When presented with new data, the Bayes’ theorem can be applied to update beliefs about the globe. To understand how the theorem can provide a framework for how exactly the new beliefs should be, consider the following scenario:

Based on an examination of historical data, it’s been determined that all fund managers at a certain Fund fall into one of two groups: Stars and Non-Stars. Stars are the best managers. The probability that a Star will beat the market in any given year is 75%. Other managers are just as likely to beat the market as they are to underperform it [i.e., Non-Stars have 50/50 odds of beating the market. For both types of managers, the probability of beating the market is independent from one year to the next. Stars are rare. Of a given pool of managers, only 16% turn out to be Stars.

A new manager was added to the portfolio of funds three years ago. Since then, the new manager has beaten the market every year. What was the probability that the manager was a star when the manager was first added to the portfolio? What is the probability that this manager is a star now? What’s the probability that the manager will beat the market next year, given that he has beaten it in the past three years?

Solution:

We first summarize the data by introducing some notations as follows: The chances that a manager will beat the market on the condition that he is a star is:

$$ P\left( B|S \right) =0.75=\frac { 3 }{ 4 } $$

The chances of a non-star manager beating the market are:

$$ P\left( B|\bar { S } \right) =0.5=\frac { 1 }{ 2 } $$

The chances of the new manager being a star during the particular time he was added to the analyst’s portfolio are exactly the chances that any manager will be made a star, which is unconditional:

$$ P\left[ S \right] =0.16=\frac { 4 }{ 25 } $$

To evaluate the likelihood of him being a star at present, we compute the likelihood of him being a star given that he has beaten the market three for three consecutive years, \(P\left( S|3B \right) \), using the Bayes’ theorem:

$$ P\left( S|3B \right) =\frac { P\left( 3B|S \right) \times P\left[ S \right] }{ P\left[ 3B \right] } $$

$$ P\left( 3B|S \right) ={ \left( \frac { 3 }{ 4 } \right) }^{ 3 }=\frac { 27 }{ 64 } $$

The unconditional chances that the manager will beat the market for three years is the denominator.

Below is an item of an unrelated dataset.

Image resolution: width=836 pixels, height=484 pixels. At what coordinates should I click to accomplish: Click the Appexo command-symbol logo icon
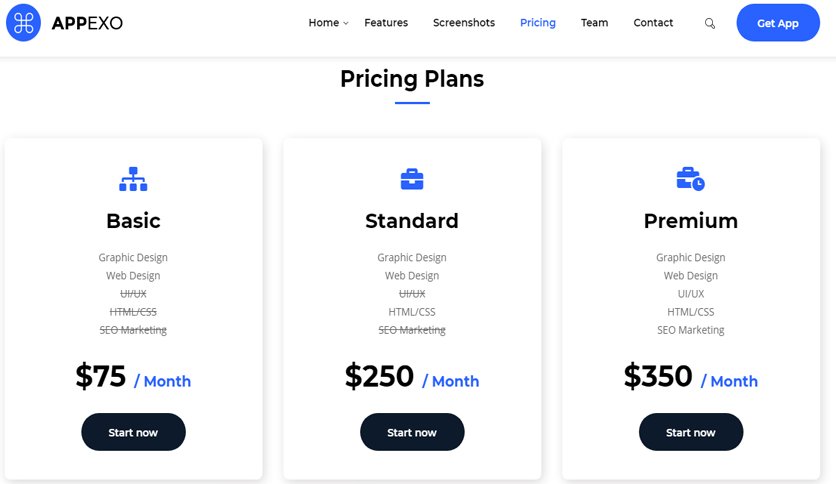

$$ P\left[ 3B \right] =P\left( 3B|S \right) \times P\left[ S \right] +P\left( 3B|\bar { S } \right) \times P\left[ \bar { S } \right] $$

$$ P\left[ 3B \right] ={ \left( \frac { 3 }{ 4 } \right) }^{ 3 }\times \frac { 4 }{ 25 } +{ \left( \frac { 1 }{ 2 } \right) }^{ 3 }\frac { 21 }{ 25 } =\frac { 69 }{ 400 } $$

Therefore:

$$ P\left( S|3B \right) =\frac { \left( \frac { 27 }{ 64 } \right) \left( \frac { 4 }{ 25 } \right) }{ \left( \frac { 69 }{ 400 } \right) } =\frac { 9 }{ 23 } =39\% $$

Therefore, there are 39% chances the manager will be a star after beating the market for three consecutive years, which happens to be our new belief and is a significant improvement to our old belief which was 16%.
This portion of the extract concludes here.